After many years, participating in more than 100 venture capital transactions and co-authoring the German reference book on venture capital methodology DEALTERMS.VC, he co-founded PT1 – PropTech1 Ventures, one of the first PropTech/ConstructionTech venture capital funds in Europe and most likely the first ESG SFDR article 8 fund in this segment. PT1 is a fully independent early-stage venture capital platform that fuels #Futurebuilders on their mission to apply transformative real estate technologies, generating double returns for its investors and society.

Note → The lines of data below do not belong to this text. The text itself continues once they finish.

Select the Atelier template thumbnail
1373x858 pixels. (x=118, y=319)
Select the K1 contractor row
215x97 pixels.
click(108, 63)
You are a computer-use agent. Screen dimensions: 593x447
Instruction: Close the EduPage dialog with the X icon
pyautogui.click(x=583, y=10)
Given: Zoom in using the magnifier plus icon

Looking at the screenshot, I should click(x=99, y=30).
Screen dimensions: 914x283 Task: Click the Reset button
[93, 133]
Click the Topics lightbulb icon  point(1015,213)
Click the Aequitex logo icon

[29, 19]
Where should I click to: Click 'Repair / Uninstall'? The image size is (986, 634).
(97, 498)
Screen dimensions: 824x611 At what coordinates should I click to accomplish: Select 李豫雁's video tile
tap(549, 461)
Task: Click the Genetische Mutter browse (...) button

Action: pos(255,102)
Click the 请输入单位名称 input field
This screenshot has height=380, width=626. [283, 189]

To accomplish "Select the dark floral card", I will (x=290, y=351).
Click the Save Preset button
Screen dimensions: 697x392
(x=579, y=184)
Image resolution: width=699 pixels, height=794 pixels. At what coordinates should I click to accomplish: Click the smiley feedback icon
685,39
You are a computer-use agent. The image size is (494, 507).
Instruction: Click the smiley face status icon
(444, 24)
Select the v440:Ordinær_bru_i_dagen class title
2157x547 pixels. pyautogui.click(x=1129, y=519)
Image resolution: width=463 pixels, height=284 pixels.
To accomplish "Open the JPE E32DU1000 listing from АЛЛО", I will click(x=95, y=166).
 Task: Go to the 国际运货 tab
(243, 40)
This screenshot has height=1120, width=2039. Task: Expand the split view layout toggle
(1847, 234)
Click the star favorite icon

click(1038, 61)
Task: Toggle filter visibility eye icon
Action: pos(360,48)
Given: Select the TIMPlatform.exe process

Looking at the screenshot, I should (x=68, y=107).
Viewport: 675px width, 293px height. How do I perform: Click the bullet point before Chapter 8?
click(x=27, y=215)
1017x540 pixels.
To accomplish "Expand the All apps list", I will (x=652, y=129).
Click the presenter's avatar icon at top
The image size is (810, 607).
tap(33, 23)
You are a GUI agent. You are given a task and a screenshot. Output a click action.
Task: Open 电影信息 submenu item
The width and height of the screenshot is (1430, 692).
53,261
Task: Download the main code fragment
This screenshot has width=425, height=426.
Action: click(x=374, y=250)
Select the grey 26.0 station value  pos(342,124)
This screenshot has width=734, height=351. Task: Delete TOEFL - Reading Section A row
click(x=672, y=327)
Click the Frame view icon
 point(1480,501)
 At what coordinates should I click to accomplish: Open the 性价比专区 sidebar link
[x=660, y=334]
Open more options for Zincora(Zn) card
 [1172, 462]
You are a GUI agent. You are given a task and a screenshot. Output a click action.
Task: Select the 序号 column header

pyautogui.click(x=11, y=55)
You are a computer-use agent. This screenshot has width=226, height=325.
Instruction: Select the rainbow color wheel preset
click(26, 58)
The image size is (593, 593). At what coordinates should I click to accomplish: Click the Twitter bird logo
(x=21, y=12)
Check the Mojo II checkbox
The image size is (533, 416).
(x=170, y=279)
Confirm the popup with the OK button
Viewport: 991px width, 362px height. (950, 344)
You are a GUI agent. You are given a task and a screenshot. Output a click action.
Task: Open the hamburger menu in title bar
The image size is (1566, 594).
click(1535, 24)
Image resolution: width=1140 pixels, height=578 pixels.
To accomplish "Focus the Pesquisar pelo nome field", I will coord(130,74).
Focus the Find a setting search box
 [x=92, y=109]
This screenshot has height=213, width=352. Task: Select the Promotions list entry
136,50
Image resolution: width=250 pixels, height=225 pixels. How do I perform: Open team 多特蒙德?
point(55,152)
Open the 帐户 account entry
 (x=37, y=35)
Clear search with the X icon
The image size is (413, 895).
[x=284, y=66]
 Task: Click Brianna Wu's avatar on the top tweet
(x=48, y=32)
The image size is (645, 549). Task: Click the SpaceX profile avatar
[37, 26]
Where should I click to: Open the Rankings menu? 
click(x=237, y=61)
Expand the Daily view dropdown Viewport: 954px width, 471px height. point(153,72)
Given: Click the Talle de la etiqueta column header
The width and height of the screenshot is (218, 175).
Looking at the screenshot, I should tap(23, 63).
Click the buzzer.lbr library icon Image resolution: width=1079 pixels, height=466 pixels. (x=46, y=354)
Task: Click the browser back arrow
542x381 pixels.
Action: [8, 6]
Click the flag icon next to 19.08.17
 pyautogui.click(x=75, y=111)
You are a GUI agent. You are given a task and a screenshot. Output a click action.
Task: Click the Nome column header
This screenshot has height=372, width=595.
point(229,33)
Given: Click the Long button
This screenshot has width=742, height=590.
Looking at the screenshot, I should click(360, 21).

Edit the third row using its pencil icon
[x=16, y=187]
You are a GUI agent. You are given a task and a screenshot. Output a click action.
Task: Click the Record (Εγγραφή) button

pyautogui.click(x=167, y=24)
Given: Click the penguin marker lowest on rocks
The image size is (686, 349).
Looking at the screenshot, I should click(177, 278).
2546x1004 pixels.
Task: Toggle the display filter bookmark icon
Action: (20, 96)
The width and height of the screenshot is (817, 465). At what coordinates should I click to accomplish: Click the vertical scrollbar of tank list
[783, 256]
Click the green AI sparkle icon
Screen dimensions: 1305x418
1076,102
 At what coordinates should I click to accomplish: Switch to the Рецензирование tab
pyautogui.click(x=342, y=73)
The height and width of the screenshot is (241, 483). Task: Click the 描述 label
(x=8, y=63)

He was also appointed “Co-Chairman” of the PropTech platform of leading German real estate association ZIA as well as Deputy Chairman of the Young Digital Economy Advisory Board to German federal minister and Vice Chancellor Robert Habeck. Furthermore, Nikolas is part of the committees of multiple leading industry awards and events (e.g. QUO VADIS, ZIA TDI – Tag der Immobilienwirtschaft). He was recently awarded “Head of the Year 2023” by Immobilienmanager magazine.

Nikolas is living with his wife and two kids in Berlin, is privately supporting many NGOs around sustainable transformation and is a member of Leaders for Climate Action. In his rare spare time, he is an enthusiastic musician and music producer.

Kosta Matsoukas

Associate Partner

Kosta combines sound theoretical knowledge with practical know-how. After successfully completing his bachelor’s degree in business administration and his master’s degree in strategy and innovation, Kosta gained diverse experience on both sides of the negotiating table, for example at the startups Learnity.com and Infarm as well as at the investors Rheingau Founders and Wayra. He has been an active member of the PropTech1 investment team since 2020.